David waited patiently for a moment, then asked, ‘What happened next?’
‘About a week later, we received a telegram saying the Baroness was to be married in England and instructing us to pack up all her clothes and jewels and have them sent to Webley’s estate by airfreight. We did as we were told, then we heard nothing more until a few weeks after that when Webley and the Baroness’s lawyer came to the Schloss. They called all the staff together and told us that the Baroness had died shortly after the wedding from a heart attack.’
‘Just like that?’ David asked.
‘Yes, just like that. Naturally, everyone was very upset, especially when the lawyer told us that the Baroness had made a new will leaving everything to her husband. You see, many of us had been at the Schloss since the Baron and Baroness were first married, and it would have been normal for the long serving staff to have received something.’
‘This new will,’ David asked, ‘when was it made?’
‘I never saw it, but when I went to see her lawyer later, he told me it had been made in England between the time of the marriage and the time of the Baroness’s death. He said that Webley’s lawyers had made it and that Webley had brought it with him, along with a copy of the death certificate.’
‘So what happened after that?’ David asked.
‘After the lawyer had given us the news, he told us that Webley was now our master and asked that we all co-operate with him, then he left. Webley waited until he had gone, then stood up in front of us all and told us that he was selling the Schloss and that we were all on one week’s notice.’
‘One week! After over twenty five years of service?’ David asked with disbelief.
‘One week. That is all he gave us, no bonus, no thank you, nothing. Carl, that’s my husband, and me just walked out and never went back. We heard later that Webley instructed an auction house in Zurich to sell everything, including the Schloss, then he went home and we never saw him again.
‘The only consolation for us was that from what we heard, he made hardly any money out of the sale. All the antiques and pictures were worthless reproductions and the Schloss itself was in need of much serious repair work. The Baroness had not spent a centime on maintaining the old building since the Baron had died, so when it was finally sold to developers, it was for very little money.’

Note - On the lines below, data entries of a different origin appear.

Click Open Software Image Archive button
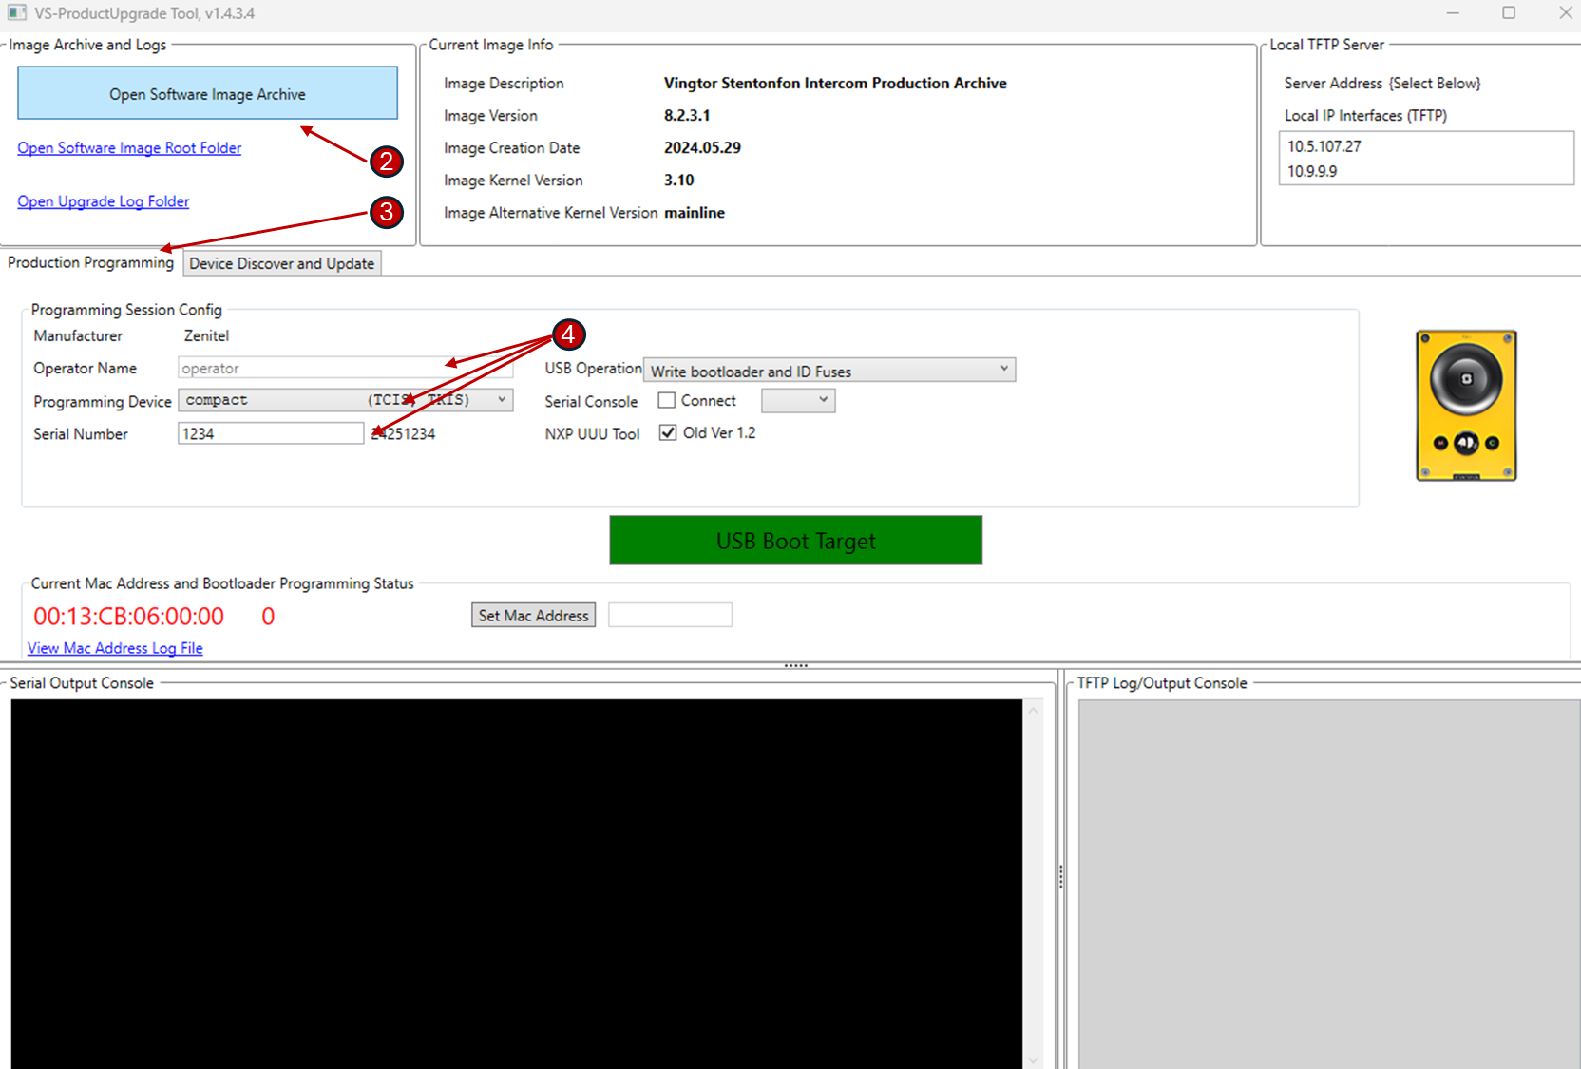The width and height of the screenshot is (1581, 1069). (x=207, y=94)
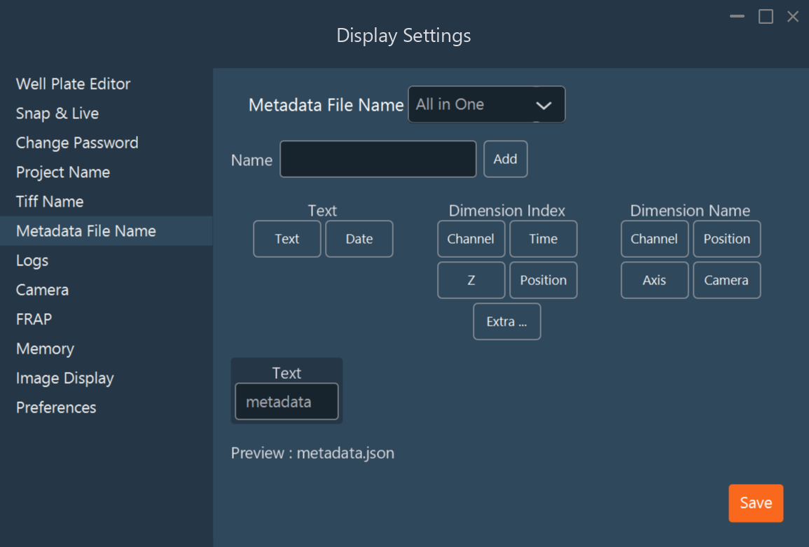View the Logs section
Viewport: 809px width, 547px height.
(x=32, y=260)
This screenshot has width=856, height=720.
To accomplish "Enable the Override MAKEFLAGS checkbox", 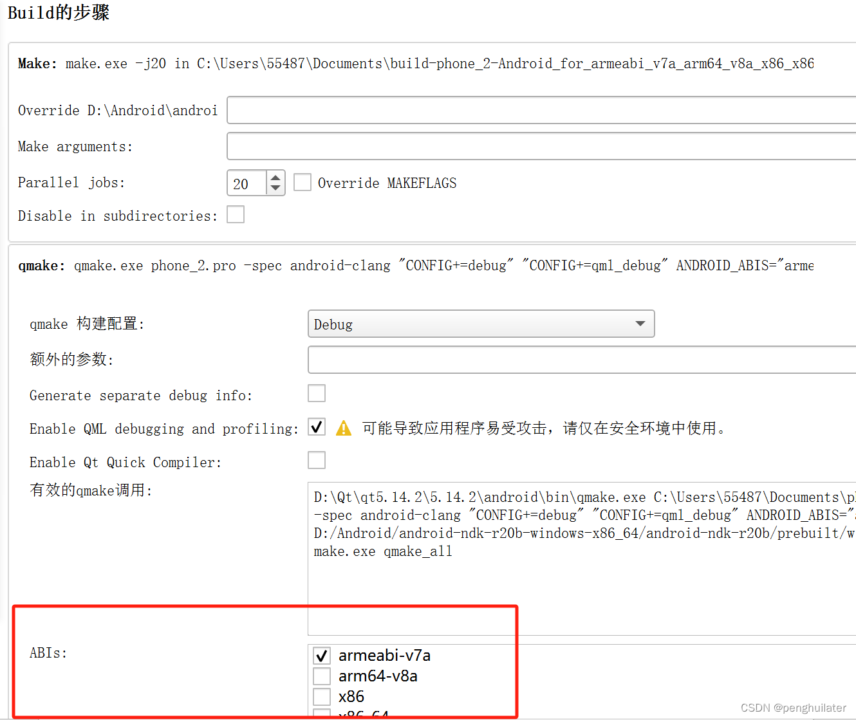I will point(302,182).
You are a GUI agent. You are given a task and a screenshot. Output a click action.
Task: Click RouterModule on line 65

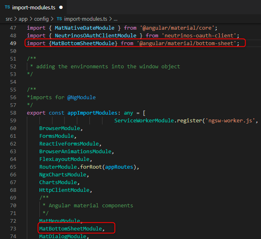58,167
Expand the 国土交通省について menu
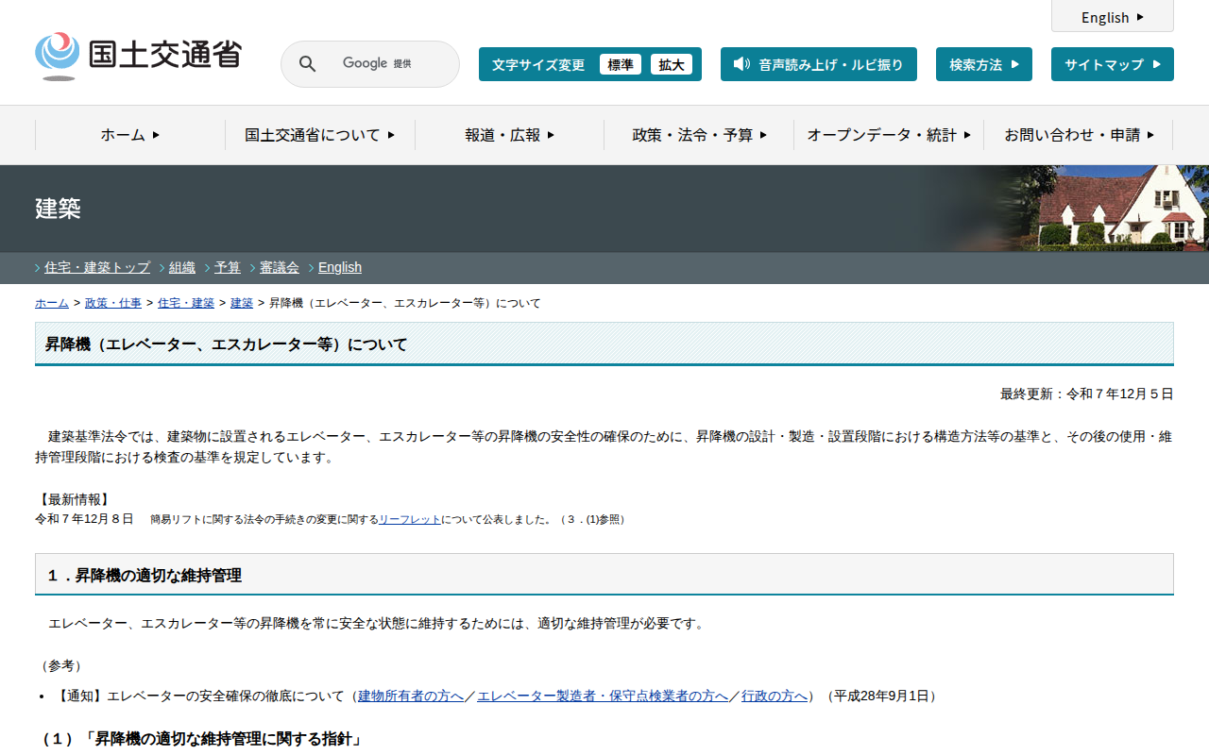The width and height of the screenshot is (1209, 755). click(319, 135)

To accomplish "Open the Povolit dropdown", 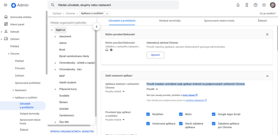I will tap(152, 89).
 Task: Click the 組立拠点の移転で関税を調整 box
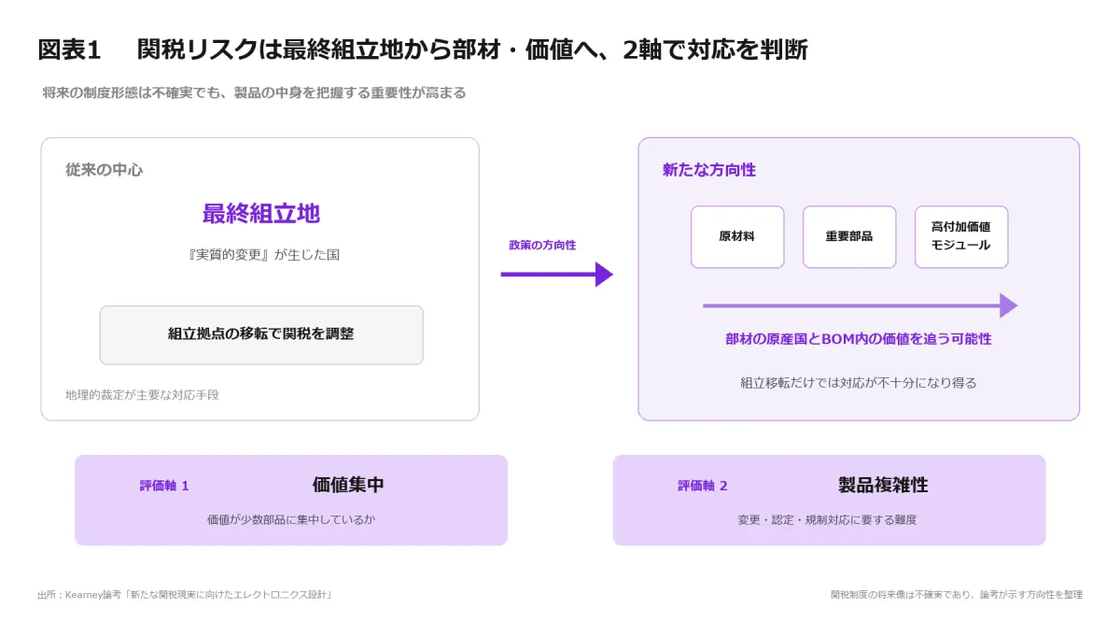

‘What about all the Baroness’s jewels?’ David asked. ‘They must have been worth a small fortune.’
‘We think he must have sold them too.’
‘You’re probably right.’ David thought for a moment then asked, ‘You say you went to see the Baroness’s lawyer afterwards? Why was that?’
‘To tell him that something was not right about the Baroness’s death. It was all too convenient for her new husband.’
‘What did he say?’
‘He did not believe me. He showed me the copy of the death certificate, and that clearly said she had died from a heart attack. He said it was all just very unfortunate and even suggested that it was the Baroness’s own fault for marrying a young man, which I thought was disgusting. I asked him if he had checked with the lawyers in England to make sure the new will was genuine. He told me not to teach him his business, and besides, he had no reason to doubt the word of Sir Ross Webley, who, he said, was a fine gentleman.’